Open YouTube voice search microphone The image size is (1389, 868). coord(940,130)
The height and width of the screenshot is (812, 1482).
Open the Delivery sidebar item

...

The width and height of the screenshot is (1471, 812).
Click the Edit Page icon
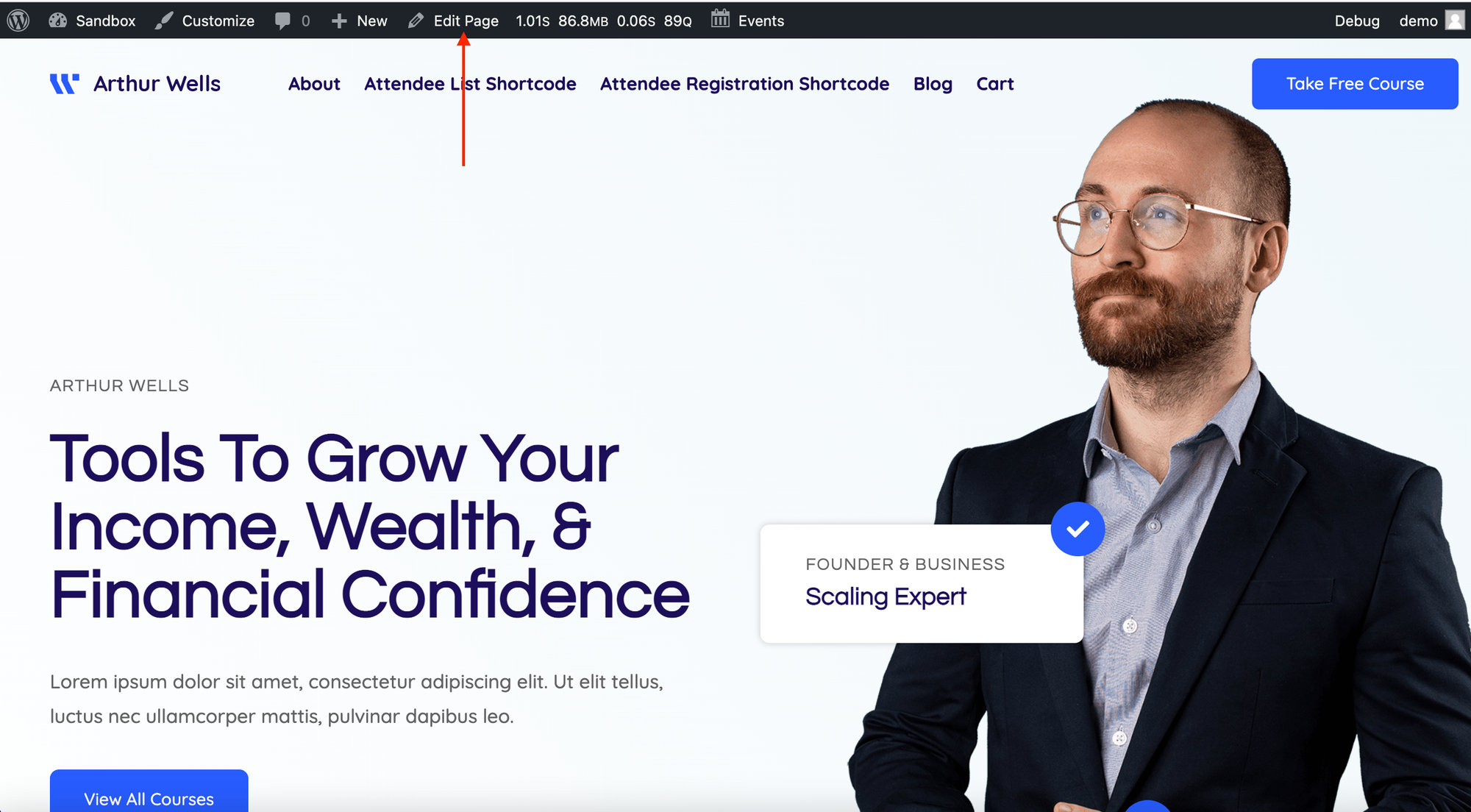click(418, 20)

▶ Exercise
Return the data above verbatim, from the line with "Open YouTube voice" to the line with "Open the Delivery sidebar item", both lines included.

▶ The output
Open YouTube voice search microphone The image size is (1389, 868). coord(940,130)
The height and width of the screenshot is (812, 1482).
Open the Delivery sidebar item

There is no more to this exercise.